Table 2. Distribution of nuclei in oidia and basidiospores from Coprinus comatus.
Strain Number of nuclei in oidia
Total observed Trinucleate Binucleate Uninuleate DAPI-negative
TUFC 30838 100 5 (5.0)a 25 (25.0) 70 (70.0) 0 (0.0)
41 100 4 (4.0) 13 (13.0) 83 (83.0) 0 (0.0)
45 100 7 (7.0) 13 (13.0) 80 (80.0) 0 (0.0)
Strain Number of nuclei in basidiospores
Total observed Trinucleate Binucleate Uninucleate DAPI-negative
TUFC 30838 1020 5 (0.5) 852 (83.5) 149 (14.6) 14 (1.4)
TUFC 30228 469 0 (0.0) 388 (82.7) 42 (9.0) 39 (8.3)
NBRC 30325 524 12 (2.3) 392 (74.8) 73 (13.9) 47 (9.0)
NBRC 30480 865 9 (1.0) 688 (79.5) 51 (5.9) 117 (13.5)

a Numbers in parentheses indicate observation frequencies (%).

Fig. 2. Proposed lifecycle of Coprinus comatus from Japan.

Basidia in C. comatus produced four basidiospores that described by Chen et al. (2020a). On the other hand, in a typical mushroom like Lentinula edodes (Berk.) Pegler, one basidium bears four uninucleate basidiospores (Shimomura, Kobayashi, Murakami, & Hasebe, 2011). However, binucleate and multinucleate basidiospores are also found in mushrooms; for example, binucleate basidiospores were produced in the basidia of Schizophyllum commune Fr. (Voelz & Niederpruem, 1964) and Coprinopsis cinerea (Schaeff.) Redhead, Vilgalys & Moncalvo (Kües, 2000). In different varieties of Agaricus bisporus (J.E. Lange) Imbach, tetranucleate or binucleate basidiospores have been observed in basidia (Kamzolkina et al., 2006). Therefore, we stained basidiospores from four strains of C. comatus from Japan, to investigate the existence of different mushroom varieties and lifecycle characteristics. Our results showed that binucleate basidiospores were produced in the basidia of all four Japanese strains of C. comatus. We therefore consider that these Japanese strains of C. comatus exhibit the same patterns of nuclear behavior during basidiosporogenesis. Homokaryotic binucleate spores were also observed in Helicobasidium mompa Nobuj. Tanaka (Aimi, Iwasaki, Kano, Yotsutani, & Morinaga, 2003) and Co. cinerea (Kües, 2000).
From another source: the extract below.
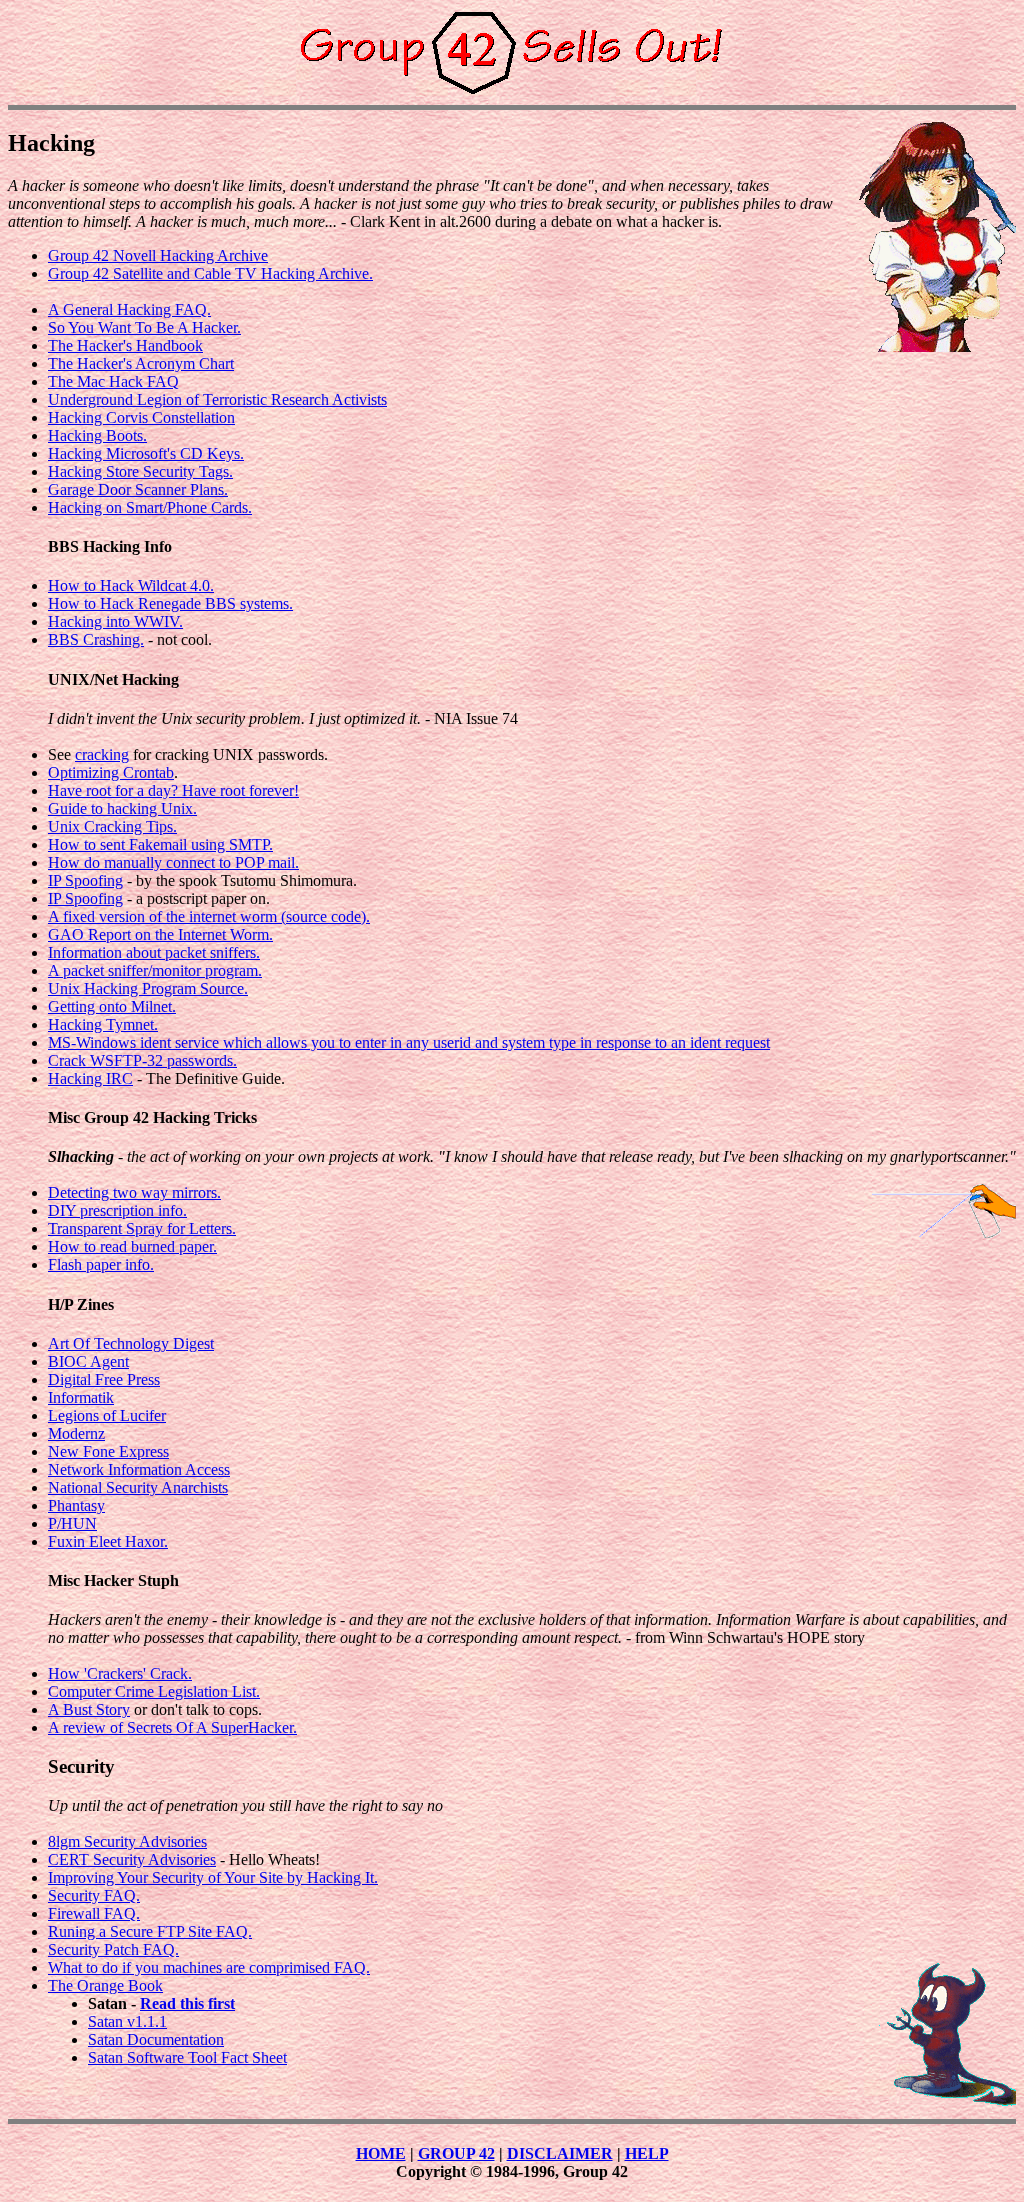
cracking (102, 754)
Based on our findings, we consider that homokaryotic mycelia only produce oidia with one kind of mating type, irrespective of whether the oidia are uninucleate or multinucleate. However, heterokaryotic mycelia can produce three types of oidia, i.e., homokaryotic A1 mating type oidia, and homokaryotic and heterokaryotic A2 mating type oidia. In secondary mycelia, as relatively few oidia were produced, more than 75% of the binucleate cells were observed, and abnormal dedikaryotizion was not observed. We therefore consider that, with respect to secondary mycelia, this mushroom is a stable binucleate heterokaryon.

Typically, homokaryotic and heterokaryotic mycelia are uninucleate and binucleate, respectively (Deacon, 2006). However, some exceptions have been reported in the literature. For example, in A. bisporus, the number of nuclei in mycelia ranges from three to five, depending on the variety (Kamzolkina et al., 2006). In addition, the primary mycelium of Kalaharituber pfeilii (Henn.) Trappe & Kagan-Zur and Morchella spp. is also multinucleate (Roth-Bejerano, Li, & Kagan-Zur, 2004; Volk & Leonard, 1990). In the C. comatus examined in the present study, both homokaryotic and heterokaryotic mycelia contained binucleate cells, which is similar to the case for Rhizopogon roseolus (Corda) Th. Fr. (Sawada et al., 2014) and Co. cinerea (Kües, 2000). Based on cytological studies of homokaryotic and heterokaryotic mycelia, the nuclear behavior and karyological development of all mushroom mycelia are not the same. For example, more than 30% of Agaricomycetous species have more than two nuclei in one heterokaryotic cell and clamp connections are irregular or absent (Boidin, 1971).

We attempted to elucidate the lifecycle of C. comatus from Japan based on the nuclear behaviors in the mycelium and basidium which are very important for breeding and transformation. We also found oidia, which will be very useful for isolating the homokaryon in further research. We hope that these findings may contribute to fundamental research on edible mushrooms. In future studies, we intend to investigate oidia and protoplast development in C. comatus for mutant selection.